New McLaren deal close for O’Ward

McLaren Racing CEO Zak Brown said an agreement for Pato O’Ward’s future with the team in IndyCar was “imminent” and that “we’re going to be together for many more years.”

O’Ward took his first win of the season for the team at the last round in Alabama. “He did an awesome job in Barber and he’s now a McLaren driver and it’s up to him and Andreas [Seidl] to decide on the Formula 1 side what the opportunities for testing may be.”

Having tested McLaren’s MCL35M in Abu Dhabi last year, O’Ward is one of several drivers under consideration to drive for the F1 team in the two obligatory free practice session outings for rookies later this year.

“There’s a note from F1 that said this year, they’re obliged by the regulations to test young drivers two times in free practice and that’s why we have kind of a selection process in place, whom we actually want to give the chance to be in the car for these two or three practice sessions,” said Seidl in response to a question from RaceFans.

“In order to make the selection we have now this year for the possibility to use the TPC [Testing of Previous Cars] car to give young guys a chance to show what they can do in a Formula 1 car and time in order to prepare them as good as possible for this testing.
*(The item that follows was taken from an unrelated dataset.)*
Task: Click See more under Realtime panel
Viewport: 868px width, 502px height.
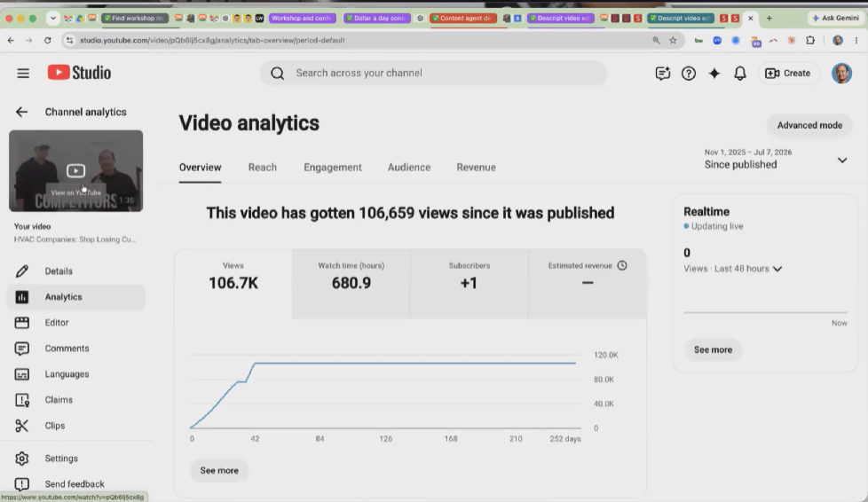Action: pyautogui.click(x=713, y=349)
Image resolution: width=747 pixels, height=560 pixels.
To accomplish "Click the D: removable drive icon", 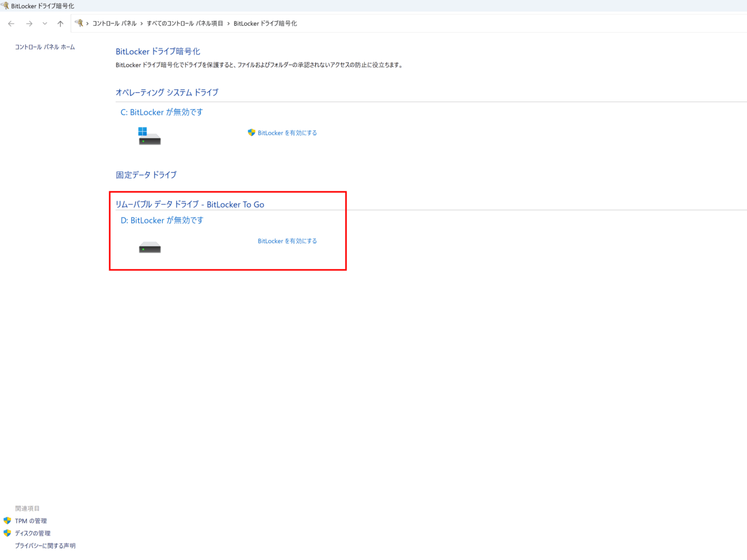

And then we will make up our mind who in the end gets the free practice sessions.”

McLaren fifth-fastest team after Miami – Norris

McLaren’s Lando Norris believes the team to be fifth-fastest, behind Mercedes and Alfa Romeo as well as the two top teams of Ferrari and Red Bull.
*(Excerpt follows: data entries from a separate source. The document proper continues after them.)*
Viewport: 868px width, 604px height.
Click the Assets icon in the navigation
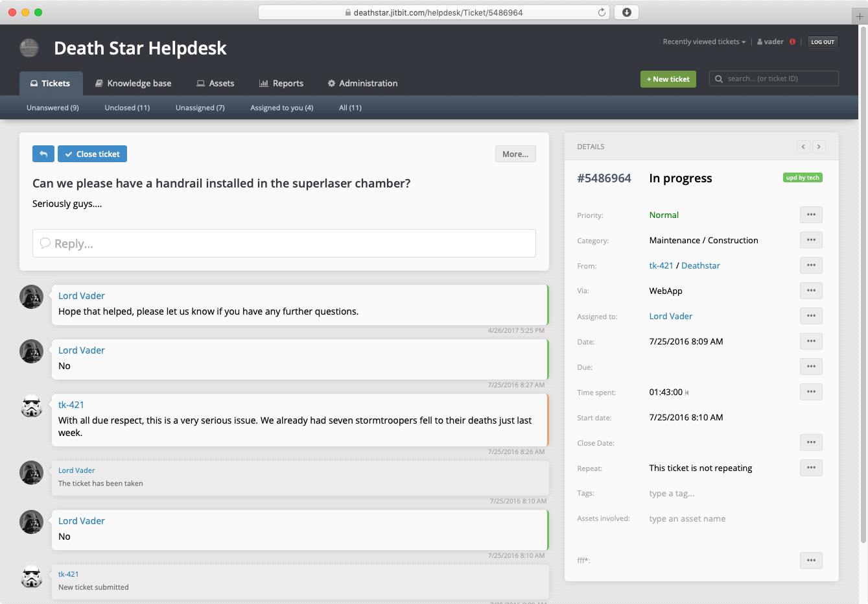(201, 83)
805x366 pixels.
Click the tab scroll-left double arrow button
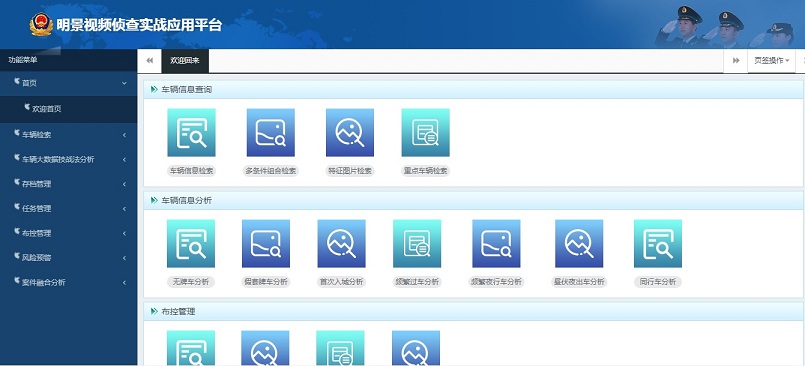click(x=149, y=61)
Norris admitted that it was “tough to know exactly what we’re going to do from this weekend,” in terms of developing McLaren’s car before Barcelona. But that “We’re behind Mercedes, behind Alfa Romeo but we really could fight with Alpine and AlphaTauri. Haas are there or thereabouts with us, as well.
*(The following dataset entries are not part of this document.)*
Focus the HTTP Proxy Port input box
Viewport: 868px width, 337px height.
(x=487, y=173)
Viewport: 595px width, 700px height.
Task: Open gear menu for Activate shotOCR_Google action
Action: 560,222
“It’s close, so I think that puts us around fifth fastest,” Norris continued. “I think we have a decent pace. We just need a little bit more to be able to take the fight to Mercedes and the guys ahead.”

Mercedes explain tyre heat management improvement over a stint

Mercedes technical director Mike Elliott has explained why overheating was worse at the start of Lewis Hamilton’s hard tyre stint than it was at the end of the Miami Grand Prix.

“The majority of the heat that goes into the tyres comes from what is called hysteretic heating,” Elliott said in a video released by the team. “It comes from the fact that the rubber is constantly deflecting and bending and that sort of constant movement on the non-linear rubber means it adds heat and that hysteretic heat is being added all the time.

“But what happens is, as the tyres goes through the stint, they wear and as they wear, the gauge of the tyre gets smaller and smaller and as the tyre gets smaller and smaller in that gauge you get less of this hysteretic heating because it is just less rubber moving.

“So, what happened is that at the start of the stint the tyres were at their hottest and as the stint wears on and the tyres wear you get less and less heat input in the tyre and the tyre temperature comes down and becomes more manageable.”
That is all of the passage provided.